As a writer, I pride myself on being good with words. When I saw the post on Facebook, I was stunned… at a total loss. I had nothing to say in response to the family, and the many others who had commented on this sad tragedy. Every response I can think of seems inadequate.
How can I say something comforting? I just cannot imagine or construct the proper response. Really… is there one? Is there the “right thing” to say to someone when their 2-year-old, the light of their life, has suddenly left this world?
We place so much importance on such ridiculous stuff in our daily lives. Road rage, sports, jobs, video games, new cars, sneakers, politics, organized religion, the latest technology, and fashion. We live like we will never die. We focus on achieving goals. Long term goals, short term goals, financial goals, college goals, retirement goals, career goals. We yearn for materialistic things.
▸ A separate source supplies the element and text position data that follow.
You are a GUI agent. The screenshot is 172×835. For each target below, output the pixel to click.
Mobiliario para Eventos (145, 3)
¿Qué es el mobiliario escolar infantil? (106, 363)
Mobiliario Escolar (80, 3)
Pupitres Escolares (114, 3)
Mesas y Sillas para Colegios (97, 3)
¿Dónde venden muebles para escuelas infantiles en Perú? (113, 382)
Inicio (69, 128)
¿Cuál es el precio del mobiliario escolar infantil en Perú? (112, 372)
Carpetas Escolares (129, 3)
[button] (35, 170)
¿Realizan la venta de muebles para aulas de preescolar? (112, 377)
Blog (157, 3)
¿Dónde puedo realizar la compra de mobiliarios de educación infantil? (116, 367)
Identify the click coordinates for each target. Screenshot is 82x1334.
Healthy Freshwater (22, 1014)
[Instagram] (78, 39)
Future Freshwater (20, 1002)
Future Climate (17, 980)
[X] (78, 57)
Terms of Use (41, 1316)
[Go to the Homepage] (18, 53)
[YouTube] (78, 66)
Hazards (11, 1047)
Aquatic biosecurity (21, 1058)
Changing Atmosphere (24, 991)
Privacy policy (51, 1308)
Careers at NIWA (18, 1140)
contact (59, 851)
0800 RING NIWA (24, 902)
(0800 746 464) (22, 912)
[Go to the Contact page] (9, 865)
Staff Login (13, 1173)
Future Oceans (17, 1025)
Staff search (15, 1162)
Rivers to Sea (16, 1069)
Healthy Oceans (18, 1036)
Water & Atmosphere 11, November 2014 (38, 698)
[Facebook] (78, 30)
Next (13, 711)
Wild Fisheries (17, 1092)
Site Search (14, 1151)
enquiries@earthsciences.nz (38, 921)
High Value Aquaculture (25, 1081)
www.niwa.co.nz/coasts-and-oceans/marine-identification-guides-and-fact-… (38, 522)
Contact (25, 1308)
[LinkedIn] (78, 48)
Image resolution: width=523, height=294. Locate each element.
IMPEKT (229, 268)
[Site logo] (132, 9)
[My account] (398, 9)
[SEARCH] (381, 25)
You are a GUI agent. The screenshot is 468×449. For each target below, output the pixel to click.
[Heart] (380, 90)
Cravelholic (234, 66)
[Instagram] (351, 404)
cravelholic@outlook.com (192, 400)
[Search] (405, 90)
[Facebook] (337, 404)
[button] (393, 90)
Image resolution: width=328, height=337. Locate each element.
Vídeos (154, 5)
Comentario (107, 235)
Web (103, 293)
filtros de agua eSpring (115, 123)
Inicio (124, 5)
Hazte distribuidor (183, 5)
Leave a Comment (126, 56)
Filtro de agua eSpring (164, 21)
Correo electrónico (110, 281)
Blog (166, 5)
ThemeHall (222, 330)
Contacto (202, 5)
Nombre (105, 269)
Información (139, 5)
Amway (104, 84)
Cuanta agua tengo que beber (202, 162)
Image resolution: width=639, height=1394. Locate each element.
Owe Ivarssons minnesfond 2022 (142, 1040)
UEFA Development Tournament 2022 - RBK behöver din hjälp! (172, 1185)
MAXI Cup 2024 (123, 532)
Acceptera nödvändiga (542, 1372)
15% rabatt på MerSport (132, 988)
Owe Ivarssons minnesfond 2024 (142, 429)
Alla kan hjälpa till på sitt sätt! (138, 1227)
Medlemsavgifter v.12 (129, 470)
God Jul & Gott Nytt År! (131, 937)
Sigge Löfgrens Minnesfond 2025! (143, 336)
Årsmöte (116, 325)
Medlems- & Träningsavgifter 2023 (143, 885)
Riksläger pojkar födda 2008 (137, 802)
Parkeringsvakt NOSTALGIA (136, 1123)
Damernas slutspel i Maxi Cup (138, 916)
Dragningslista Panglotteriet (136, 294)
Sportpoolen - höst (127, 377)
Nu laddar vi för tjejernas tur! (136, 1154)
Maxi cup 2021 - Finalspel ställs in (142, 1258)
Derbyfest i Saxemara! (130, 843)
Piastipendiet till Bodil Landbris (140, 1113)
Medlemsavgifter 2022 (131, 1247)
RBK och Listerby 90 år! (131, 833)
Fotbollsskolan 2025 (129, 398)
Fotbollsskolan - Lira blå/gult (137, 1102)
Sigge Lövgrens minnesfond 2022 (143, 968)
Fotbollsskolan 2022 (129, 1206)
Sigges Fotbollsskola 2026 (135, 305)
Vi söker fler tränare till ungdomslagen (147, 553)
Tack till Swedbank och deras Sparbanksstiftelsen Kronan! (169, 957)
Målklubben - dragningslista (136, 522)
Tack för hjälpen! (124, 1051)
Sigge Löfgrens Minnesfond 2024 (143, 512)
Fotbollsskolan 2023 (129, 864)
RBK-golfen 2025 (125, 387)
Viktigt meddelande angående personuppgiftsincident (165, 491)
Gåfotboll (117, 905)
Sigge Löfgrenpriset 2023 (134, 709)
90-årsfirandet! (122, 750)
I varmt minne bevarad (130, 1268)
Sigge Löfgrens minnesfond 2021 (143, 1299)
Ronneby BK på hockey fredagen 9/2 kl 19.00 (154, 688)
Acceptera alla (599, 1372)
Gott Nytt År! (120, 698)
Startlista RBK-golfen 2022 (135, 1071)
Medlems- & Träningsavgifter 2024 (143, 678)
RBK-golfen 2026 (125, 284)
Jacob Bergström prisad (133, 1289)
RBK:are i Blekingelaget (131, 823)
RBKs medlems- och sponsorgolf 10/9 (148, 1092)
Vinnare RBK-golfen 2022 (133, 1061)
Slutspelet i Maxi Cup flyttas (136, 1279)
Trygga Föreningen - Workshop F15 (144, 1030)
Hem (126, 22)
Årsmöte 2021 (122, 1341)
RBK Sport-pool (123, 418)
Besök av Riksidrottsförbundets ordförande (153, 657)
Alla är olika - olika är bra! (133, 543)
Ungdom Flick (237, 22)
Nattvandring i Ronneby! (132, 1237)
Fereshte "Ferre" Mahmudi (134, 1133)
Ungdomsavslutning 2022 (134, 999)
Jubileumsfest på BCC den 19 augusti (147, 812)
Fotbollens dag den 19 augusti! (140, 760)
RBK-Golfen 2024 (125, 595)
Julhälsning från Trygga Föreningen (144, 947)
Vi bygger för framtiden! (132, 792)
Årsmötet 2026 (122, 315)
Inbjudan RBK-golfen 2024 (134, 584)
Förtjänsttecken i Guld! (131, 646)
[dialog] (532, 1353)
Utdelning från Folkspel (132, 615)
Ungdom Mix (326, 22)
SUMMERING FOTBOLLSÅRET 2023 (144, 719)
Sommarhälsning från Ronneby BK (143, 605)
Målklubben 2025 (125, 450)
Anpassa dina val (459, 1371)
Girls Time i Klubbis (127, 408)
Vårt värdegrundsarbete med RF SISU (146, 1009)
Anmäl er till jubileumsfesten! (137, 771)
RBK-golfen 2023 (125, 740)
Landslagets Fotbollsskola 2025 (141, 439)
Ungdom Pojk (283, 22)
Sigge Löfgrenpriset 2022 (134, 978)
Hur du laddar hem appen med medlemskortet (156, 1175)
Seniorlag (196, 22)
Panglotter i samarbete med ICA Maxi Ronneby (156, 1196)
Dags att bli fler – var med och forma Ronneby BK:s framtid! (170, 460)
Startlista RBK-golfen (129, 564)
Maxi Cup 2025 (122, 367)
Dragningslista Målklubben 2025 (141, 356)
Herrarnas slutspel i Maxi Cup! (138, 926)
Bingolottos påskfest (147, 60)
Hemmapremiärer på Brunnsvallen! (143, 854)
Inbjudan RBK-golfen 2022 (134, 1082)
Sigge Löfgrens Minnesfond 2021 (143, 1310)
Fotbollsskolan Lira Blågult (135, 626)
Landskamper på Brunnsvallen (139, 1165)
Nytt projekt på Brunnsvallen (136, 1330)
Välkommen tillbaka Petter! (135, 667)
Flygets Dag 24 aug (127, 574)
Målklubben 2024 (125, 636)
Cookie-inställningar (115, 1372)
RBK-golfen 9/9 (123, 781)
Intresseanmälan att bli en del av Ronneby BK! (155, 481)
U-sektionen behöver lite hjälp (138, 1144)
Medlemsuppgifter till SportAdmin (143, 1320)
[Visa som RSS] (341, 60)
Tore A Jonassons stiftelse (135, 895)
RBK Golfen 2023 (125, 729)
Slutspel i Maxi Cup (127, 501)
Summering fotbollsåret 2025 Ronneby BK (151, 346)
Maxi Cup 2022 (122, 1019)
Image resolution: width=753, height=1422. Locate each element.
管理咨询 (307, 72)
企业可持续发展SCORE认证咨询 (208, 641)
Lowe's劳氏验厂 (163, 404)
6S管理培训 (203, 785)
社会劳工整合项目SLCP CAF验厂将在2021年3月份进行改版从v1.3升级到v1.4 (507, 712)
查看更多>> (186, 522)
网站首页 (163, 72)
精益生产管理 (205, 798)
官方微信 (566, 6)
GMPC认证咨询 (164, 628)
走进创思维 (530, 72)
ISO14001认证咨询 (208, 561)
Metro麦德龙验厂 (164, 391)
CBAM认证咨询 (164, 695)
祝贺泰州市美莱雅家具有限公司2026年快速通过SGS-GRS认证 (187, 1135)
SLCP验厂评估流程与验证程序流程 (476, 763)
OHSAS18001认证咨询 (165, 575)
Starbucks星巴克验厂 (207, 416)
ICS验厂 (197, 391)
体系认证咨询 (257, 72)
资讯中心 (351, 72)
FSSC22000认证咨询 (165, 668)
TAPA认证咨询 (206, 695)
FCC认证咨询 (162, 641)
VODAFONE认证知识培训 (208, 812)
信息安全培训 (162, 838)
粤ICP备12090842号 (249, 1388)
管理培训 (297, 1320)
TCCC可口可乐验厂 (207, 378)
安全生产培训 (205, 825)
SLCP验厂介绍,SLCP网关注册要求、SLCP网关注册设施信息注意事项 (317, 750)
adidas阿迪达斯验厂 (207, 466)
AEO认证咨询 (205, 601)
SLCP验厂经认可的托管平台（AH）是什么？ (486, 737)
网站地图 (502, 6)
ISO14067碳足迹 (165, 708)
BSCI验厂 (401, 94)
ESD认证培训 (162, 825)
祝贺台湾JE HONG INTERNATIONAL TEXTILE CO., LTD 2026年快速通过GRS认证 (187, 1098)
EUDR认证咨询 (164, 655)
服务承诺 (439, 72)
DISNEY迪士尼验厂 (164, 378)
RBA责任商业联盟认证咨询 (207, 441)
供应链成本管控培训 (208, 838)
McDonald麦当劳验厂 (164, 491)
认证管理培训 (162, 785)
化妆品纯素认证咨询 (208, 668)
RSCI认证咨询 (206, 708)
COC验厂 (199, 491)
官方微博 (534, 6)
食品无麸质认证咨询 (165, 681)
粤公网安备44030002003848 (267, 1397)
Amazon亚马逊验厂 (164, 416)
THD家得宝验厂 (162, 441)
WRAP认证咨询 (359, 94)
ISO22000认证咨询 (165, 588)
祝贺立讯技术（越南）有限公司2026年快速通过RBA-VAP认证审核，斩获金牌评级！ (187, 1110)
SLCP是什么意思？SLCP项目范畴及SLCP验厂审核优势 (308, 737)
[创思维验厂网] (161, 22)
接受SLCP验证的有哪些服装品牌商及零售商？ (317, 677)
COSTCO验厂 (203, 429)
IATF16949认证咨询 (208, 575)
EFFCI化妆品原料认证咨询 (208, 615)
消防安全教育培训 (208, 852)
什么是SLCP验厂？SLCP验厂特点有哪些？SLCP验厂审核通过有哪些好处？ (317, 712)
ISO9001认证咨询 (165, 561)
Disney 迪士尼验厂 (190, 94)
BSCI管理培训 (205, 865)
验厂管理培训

This won’t change. It’s how we get through it all. We keep putting one foot in front of the other… walking through this world until our number is up.
Sometimes it doesn’t happen suddenly, or so we think. We know someone is older, and they are ill. It crosses our mind that they might not make it. It may be obvious that they are at the end of their journey. Why does it still shock us when they actually die? Is it our eternal hope that we can somehow escape this fate?
In the end, what’s important?  We each have a chance to make a difference while we’re here. Never underestimate that. What you do with the time you’re given can make all the difference to the lives of others. We can be a positive influence and encourage people to do their best.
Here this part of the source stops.